(Stored items)
########################################
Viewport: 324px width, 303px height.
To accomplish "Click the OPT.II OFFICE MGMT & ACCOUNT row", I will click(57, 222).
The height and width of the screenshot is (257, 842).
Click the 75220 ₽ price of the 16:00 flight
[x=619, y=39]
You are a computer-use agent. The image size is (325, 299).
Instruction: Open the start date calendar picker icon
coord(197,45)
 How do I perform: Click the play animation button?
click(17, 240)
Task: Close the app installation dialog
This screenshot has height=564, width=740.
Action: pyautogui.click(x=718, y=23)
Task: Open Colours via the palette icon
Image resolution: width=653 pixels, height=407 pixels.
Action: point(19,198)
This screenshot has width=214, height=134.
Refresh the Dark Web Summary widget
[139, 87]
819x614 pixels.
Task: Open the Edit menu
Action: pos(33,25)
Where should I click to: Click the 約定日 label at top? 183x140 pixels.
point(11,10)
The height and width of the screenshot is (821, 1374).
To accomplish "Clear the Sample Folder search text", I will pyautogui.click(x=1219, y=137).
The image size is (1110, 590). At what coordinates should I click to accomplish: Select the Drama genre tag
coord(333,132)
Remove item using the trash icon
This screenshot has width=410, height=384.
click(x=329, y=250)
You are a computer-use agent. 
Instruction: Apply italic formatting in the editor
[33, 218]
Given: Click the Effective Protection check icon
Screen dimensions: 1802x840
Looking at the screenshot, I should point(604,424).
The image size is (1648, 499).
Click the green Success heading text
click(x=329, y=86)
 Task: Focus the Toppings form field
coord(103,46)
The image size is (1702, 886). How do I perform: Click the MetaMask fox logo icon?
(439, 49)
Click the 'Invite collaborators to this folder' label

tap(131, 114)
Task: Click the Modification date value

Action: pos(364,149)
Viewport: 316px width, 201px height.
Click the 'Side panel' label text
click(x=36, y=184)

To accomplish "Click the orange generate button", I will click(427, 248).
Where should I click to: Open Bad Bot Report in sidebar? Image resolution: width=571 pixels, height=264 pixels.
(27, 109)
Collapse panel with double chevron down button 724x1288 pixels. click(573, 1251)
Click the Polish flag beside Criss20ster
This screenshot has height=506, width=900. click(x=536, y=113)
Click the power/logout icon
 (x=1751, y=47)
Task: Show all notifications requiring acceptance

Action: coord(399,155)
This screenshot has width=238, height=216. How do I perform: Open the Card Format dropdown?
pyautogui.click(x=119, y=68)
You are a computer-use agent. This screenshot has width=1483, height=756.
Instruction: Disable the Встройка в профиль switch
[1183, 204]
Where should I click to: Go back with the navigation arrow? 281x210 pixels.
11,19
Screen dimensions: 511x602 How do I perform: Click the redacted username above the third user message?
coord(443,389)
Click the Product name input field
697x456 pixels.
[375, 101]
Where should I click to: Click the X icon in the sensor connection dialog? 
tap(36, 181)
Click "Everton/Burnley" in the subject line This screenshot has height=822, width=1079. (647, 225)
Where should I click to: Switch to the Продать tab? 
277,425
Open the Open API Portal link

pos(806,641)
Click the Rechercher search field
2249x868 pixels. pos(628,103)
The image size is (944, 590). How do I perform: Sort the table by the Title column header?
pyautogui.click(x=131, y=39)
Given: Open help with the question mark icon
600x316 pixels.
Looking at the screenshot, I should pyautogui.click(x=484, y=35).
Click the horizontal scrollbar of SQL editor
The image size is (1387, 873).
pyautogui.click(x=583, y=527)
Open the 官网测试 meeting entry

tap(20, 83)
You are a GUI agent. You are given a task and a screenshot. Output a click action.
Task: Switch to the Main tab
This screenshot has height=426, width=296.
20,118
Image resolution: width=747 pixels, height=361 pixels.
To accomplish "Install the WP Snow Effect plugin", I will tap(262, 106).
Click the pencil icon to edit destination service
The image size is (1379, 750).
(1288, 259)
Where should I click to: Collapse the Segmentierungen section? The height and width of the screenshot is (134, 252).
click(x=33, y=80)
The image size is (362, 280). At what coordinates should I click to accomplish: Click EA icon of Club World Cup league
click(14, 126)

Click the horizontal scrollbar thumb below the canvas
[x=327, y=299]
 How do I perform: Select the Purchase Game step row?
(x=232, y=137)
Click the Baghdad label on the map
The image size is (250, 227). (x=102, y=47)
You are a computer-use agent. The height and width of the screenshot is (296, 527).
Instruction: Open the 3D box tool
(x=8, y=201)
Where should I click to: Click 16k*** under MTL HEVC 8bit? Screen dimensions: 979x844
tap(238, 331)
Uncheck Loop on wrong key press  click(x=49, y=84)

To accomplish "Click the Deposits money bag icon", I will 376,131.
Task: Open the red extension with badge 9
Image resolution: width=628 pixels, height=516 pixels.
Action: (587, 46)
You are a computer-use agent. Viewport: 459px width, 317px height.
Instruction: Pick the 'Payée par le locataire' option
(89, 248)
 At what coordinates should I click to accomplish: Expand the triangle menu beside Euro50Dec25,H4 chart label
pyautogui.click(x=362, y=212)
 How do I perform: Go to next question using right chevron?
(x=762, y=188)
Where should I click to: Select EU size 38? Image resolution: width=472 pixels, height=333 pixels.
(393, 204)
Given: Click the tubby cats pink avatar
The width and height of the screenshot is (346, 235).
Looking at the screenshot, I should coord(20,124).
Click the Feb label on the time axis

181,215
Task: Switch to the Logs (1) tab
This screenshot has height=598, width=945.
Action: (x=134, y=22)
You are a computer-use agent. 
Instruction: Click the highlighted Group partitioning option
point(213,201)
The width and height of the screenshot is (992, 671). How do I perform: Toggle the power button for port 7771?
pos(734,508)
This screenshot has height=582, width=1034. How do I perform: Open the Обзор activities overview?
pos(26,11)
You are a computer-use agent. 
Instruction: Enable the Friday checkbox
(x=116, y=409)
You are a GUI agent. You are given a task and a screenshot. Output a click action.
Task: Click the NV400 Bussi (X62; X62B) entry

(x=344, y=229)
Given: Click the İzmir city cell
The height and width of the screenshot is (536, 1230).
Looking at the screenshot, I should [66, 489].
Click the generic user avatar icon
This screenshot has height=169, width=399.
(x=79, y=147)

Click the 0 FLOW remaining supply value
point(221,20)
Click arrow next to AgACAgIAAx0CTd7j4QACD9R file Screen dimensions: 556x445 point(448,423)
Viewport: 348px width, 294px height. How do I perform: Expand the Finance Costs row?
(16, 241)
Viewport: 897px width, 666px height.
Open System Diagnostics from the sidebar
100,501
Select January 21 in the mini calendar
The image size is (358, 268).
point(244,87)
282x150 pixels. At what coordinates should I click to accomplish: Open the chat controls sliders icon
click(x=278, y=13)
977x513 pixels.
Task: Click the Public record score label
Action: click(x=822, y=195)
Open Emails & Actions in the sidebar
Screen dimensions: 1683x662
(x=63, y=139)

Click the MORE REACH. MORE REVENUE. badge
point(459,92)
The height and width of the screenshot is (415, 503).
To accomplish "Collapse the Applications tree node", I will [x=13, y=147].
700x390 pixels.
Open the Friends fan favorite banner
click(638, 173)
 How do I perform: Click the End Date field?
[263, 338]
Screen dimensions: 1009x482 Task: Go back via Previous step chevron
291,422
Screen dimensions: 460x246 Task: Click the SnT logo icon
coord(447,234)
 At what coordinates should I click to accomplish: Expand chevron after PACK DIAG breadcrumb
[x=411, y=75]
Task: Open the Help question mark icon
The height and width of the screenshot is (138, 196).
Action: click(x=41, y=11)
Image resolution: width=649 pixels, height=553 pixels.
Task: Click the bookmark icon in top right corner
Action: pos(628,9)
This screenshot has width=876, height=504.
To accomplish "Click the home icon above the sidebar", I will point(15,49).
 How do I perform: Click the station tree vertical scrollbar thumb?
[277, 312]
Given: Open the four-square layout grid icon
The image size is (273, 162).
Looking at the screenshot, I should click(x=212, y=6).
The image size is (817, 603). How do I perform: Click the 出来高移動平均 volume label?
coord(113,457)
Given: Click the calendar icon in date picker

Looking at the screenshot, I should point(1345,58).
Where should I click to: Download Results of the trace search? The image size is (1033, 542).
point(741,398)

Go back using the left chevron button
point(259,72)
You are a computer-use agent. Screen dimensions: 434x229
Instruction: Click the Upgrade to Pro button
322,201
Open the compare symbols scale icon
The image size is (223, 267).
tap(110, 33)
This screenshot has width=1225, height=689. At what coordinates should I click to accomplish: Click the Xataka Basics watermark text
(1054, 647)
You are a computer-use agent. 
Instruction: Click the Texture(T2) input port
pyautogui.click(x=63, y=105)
########################################
Work item:
How many lines in the entries contain the string "will"? Answer with the number only.

Expected output:
7